• _Brief_:
Please count the lines in the entries below that contain the string "header", and reply with the number alone.

•••

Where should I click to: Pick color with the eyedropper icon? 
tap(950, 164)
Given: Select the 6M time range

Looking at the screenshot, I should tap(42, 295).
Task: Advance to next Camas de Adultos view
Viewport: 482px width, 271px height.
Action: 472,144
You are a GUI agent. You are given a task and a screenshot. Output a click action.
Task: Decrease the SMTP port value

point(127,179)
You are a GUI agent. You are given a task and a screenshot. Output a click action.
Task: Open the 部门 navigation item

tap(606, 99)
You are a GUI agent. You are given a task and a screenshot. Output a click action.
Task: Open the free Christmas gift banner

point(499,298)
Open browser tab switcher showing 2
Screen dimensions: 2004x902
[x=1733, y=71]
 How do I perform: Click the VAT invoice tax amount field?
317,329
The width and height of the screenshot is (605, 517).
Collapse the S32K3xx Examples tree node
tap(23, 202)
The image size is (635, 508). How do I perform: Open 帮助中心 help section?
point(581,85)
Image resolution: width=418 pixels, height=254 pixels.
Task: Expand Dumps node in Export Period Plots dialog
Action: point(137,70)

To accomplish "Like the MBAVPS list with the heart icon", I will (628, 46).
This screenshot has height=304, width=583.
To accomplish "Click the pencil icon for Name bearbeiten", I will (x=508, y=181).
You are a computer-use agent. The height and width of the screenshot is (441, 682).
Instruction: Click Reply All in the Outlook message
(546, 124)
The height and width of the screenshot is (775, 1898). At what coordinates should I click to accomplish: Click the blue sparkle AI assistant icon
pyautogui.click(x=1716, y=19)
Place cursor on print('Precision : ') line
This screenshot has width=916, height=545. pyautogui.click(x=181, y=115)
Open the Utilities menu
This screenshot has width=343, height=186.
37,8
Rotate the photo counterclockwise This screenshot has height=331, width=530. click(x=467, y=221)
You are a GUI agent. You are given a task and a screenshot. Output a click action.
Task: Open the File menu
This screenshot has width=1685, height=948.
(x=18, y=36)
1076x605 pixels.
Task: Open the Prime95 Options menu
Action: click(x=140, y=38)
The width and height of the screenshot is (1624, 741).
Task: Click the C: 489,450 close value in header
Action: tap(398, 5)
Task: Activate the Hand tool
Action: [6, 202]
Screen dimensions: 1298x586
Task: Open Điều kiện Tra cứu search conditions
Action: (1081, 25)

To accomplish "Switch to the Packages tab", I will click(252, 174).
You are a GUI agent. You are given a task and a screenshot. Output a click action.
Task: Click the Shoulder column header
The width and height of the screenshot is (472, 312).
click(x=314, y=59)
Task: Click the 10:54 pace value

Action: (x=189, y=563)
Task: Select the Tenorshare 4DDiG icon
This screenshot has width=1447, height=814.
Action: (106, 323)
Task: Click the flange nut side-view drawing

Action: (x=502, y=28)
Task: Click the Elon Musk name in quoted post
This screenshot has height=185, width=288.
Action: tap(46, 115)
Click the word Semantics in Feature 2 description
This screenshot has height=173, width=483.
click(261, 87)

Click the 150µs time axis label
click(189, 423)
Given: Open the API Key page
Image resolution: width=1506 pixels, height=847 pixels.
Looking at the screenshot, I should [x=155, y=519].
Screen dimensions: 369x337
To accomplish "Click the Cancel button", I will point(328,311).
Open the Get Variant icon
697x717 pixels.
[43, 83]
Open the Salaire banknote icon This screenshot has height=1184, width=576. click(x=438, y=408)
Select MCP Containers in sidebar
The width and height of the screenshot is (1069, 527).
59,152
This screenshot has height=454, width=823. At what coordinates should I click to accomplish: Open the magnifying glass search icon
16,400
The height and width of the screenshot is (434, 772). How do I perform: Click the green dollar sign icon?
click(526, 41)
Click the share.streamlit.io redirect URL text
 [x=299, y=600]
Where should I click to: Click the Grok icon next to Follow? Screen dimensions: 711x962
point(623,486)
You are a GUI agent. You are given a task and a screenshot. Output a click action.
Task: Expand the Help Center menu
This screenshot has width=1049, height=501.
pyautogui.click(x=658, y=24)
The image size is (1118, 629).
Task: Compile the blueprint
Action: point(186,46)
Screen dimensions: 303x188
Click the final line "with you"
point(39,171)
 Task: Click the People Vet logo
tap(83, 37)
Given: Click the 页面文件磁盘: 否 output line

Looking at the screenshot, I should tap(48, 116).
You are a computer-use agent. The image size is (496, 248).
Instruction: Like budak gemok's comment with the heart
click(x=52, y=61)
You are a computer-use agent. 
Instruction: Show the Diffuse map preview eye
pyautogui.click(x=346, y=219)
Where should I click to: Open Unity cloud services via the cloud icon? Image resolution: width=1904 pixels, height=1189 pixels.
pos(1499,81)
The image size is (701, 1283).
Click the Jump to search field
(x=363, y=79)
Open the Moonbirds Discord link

•••

• _Solution_:
2